AI Native Lang

STATE DISCIPLINE

This document describes AINL's state model as a unified, tiered discipline. AINL workflows manage state through explicit, adapter-mediated tiers rather than hiding state inside prompt history or ad hoc globals.

State Discipline

This document describes AINL's state model as a unified, tiered discipline.
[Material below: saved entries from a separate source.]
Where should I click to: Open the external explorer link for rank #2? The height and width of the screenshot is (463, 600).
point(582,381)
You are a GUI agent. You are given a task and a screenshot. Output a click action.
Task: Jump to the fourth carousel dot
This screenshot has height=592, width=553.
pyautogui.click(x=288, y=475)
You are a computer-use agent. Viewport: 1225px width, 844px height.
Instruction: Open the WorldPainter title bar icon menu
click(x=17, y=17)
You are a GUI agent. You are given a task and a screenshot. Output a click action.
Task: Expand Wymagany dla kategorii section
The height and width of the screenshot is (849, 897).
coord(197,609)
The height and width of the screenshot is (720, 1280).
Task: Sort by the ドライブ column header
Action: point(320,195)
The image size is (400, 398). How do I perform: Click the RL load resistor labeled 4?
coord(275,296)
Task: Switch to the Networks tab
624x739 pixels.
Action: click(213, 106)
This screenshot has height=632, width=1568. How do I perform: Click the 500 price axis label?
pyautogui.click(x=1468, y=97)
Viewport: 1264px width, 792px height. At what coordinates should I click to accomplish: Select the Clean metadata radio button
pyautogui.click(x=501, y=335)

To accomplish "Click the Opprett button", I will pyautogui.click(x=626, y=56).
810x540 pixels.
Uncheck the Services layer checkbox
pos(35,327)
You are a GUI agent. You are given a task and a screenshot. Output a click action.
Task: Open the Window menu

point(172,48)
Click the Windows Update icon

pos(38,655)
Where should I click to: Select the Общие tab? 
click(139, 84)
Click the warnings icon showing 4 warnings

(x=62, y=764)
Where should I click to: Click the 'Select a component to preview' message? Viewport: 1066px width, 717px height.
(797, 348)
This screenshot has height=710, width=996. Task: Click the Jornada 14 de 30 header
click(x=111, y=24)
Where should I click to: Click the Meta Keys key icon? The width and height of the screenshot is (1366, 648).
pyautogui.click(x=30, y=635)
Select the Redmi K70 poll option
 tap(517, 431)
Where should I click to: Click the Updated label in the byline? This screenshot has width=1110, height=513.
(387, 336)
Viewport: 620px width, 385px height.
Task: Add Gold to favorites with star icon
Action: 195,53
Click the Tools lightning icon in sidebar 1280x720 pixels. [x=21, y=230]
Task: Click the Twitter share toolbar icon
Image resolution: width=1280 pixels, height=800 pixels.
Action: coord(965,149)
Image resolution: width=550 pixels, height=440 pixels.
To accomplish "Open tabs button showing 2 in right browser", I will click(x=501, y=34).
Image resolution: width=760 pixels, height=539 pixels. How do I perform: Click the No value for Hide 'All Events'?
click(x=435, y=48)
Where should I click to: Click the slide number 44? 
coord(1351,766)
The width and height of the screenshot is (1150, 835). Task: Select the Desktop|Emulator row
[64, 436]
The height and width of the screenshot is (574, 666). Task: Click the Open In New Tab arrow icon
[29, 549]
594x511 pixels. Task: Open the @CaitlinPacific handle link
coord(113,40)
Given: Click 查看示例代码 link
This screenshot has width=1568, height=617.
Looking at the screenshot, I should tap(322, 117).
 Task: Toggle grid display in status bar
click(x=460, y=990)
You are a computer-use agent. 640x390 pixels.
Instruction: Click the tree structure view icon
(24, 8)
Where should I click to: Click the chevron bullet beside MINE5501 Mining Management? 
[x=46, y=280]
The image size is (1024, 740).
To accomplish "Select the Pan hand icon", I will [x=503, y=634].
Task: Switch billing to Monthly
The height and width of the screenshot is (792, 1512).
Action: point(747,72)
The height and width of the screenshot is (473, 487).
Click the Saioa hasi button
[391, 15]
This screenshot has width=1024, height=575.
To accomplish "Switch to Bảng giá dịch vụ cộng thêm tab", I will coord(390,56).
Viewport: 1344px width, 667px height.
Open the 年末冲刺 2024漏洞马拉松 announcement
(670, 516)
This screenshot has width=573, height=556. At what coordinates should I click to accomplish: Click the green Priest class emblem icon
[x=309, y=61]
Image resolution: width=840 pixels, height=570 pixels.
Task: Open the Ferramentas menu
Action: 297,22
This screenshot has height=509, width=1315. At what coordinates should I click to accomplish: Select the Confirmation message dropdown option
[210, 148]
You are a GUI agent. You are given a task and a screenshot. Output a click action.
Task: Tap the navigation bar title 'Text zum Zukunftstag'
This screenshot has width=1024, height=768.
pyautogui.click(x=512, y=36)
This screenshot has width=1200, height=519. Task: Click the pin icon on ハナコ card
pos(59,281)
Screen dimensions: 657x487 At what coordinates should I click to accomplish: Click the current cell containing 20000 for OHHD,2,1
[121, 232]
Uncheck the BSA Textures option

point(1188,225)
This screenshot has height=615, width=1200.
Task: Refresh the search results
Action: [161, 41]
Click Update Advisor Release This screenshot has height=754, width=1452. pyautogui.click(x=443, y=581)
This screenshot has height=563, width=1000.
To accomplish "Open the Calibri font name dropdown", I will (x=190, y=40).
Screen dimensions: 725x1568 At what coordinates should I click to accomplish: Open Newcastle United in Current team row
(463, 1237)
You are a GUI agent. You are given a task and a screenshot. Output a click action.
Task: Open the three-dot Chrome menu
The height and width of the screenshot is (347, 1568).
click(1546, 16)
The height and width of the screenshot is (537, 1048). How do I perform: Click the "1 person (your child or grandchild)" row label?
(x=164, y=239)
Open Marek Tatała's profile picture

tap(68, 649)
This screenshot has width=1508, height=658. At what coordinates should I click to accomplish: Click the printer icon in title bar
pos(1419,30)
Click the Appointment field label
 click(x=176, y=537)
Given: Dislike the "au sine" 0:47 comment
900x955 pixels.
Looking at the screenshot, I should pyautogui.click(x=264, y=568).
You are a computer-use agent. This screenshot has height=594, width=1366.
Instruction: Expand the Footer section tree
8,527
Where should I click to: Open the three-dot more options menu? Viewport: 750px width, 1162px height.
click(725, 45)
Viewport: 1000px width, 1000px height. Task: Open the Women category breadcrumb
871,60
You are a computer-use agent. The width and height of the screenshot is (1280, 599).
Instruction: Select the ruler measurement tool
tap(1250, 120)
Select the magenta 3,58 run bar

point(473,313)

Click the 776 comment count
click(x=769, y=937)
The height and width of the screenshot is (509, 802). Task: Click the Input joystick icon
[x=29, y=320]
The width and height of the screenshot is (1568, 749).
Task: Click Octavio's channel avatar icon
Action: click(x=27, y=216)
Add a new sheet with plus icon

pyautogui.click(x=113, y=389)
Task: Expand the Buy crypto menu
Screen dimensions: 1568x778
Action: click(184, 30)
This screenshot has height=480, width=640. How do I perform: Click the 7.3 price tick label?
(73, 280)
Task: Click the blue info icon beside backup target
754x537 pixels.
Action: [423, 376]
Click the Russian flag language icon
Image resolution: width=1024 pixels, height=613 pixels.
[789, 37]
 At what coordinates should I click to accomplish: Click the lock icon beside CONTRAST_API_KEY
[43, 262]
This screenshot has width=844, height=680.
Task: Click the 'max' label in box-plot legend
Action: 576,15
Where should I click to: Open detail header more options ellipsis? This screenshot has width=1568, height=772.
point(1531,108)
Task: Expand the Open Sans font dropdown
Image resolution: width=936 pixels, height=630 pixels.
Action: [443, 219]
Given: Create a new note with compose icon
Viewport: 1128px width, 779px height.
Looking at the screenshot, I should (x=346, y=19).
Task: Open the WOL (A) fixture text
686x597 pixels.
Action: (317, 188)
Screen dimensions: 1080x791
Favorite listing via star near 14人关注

AINL workflows manage state through explicit, adapter-mediated tiers rather than hiding state inside prompt history or ad hoc globals.

This is a docs-only description; it does not change compiler or runtime semantics.

1. Why state discipline matters

Agent systems that rely on prompt history for state suffer from:

  • growing context windows and rising token costs,
  • hidden or implicit state that is hard to inspect or reproduce,
  • no clear separation between ephemeral scratch values and durable records,
  • scattered conventions across memory, cache, database, and coordination.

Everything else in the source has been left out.